:: Extrait source ::
C’est clair, l’avènement de la Belgique coloniale se présente déjà comme une victoire du « modernisme » sur le «traditionalisme », et ouvre surtout l’ère de l’épanouissement de l’œuvre missionnaire au Rwanda. En effet, en tolérant l’action des Européens dans le royaume, la cour donnait libre cours également à l’entreprise des Pères Blancs de prêcher l’Evangile, de créer des missions, de recruter des adeptes, d’avoir des écoles, etc. Comme les missions catholiques avaient été jusque là les véritables promotrices de l’œuvre civilisatrice dans le pays, elles furent les grands bénéficiaires de la nouvelle position de la cour face aux apports de l’Occident.

Comme dit un proverbe rwandais : umwera uturutse ibukuru bucya wakwiliye hose : toute initiative (bonne ou mauvaise) qui émane d’en haut se répand dès le lendemain sur l’ensemble du pays. Dans tout le royaume, les représentants du mwami durent suivre son sillage soit dans leur comportement à l’égard des Blancs, soit dans leur attitude à l’endroit des Rwandais qui travaillaient avec les Européens. Ils furent également obligés de se conformer désormais aux ordres issus du pouvoir colonial. Mais cette situation, ayant été en réalité arrachée à coups de force car le mwami et ses batware n’ont pas eu à l’accepter librement ni à opter sciemment pour la nouvelle orientation du pays, resta pratiquement apparente. Ce qui importait dans de telles circonstances était de se mettre à l’abri du mauvais œil de l’administrateur belge en affichant toutes les bonnes volontés de se plier devant ses ordres et de lui témoigner une grande obéissance. En vérité, Musinga, sa cour et tous les grands du royaume détestaient encore leurs conquérants. Le mwami ne les tolérait que malgré lui car il était quant même conscient qu’ils sapaient progressivement mais décidément et dangereusement son autorité. – –

La réaction de l’autorité coloniale belge devant cette attitude négative du mwami et de son équipe, fut d’essayer d’écarter des postes administratifs dans les chefferies et les sous-chefferies quelques batware “incorrigibles” pour les remplacer par ceux qui étaient jugés plus “dociles” et plus “ouverts” à la civilisation occidentale. Dans cette entreprise, les autorités belges eurent recours aux Pères Blancs pour choisir parmi leurs chrétiens quelques élèves, quelques catéchistes, quelques moniteurs d’école, bref tout homme capable de prendre la relève “des chefs incapables, imbéciles, qui n’auront jamais d’autorité ou ne sauront faire usage de celle qu’ils ont : instruments sans valeur pour les services que l’on attend d’eux.

:: Entrées ::
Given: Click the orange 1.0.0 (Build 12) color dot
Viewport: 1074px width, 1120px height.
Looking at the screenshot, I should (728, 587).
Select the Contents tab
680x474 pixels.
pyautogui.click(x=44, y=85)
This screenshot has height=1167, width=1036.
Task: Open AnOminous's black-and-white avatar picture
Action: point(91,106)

:: Objectif énoncé A ::
Reformulez plus brièvement le paragraphe de l'extrait qui commence par « C’est clair, l’avènement de la Belgique coloniale » en conservant ses faits essentiels.
:: Objectif énoncé B ::
Recopiez à l’identique, dans l’extrait, le passage qui s’ouvre sur les mots contenant « C’est clair, l’avènement » et se clôt sur « apports de l’Occident. ».

:: Réponse correcte A ::
L’avènement de la Belgique coloniale apparaît comme une victoire du « modernisme » sur le « traditionalisme » et ouvre l’ère de l’épanouissement de l’œuvre missionnaire au Rwanda. En tolérant l’action des Européens, la cour laissa aussi les Pères Blancs prêcher l’Évangile, créer des missions, recruter des adeptes et ouvrir des écoles. Véritables promotrices de l’œuvre civilisatrice jusque-là, les missions catholiques furent les grandes bénéficiaires de cette nouvelle position de la cour face aux apports de l’Occident.

:: Réponse correcte B ::
C’est clair, l’avènement de la Belgique coloniale se présente déjà comme une victoire du « modernisme » sur le «traditionalisme », et ouvre surtout l’ère de l’épanouissement de l’œuvre missionnaire au Rwanda. En effet, en tolérant l’action des Européens dans le royaume, la cour donnait libre cours également à l’entreprise des Pères Blancs de prêcher l’Evangile, de créer des missions, de recruter des adeptes, d’avoir des écoles, etc. Comme les missions catholiques avaient été jusque là les véritables promotrices de l’œuvre civilisatrice dans le pays, elles furent les grands bénéficiaires de la nouvelle position de la cour face aux apports de l’Occident.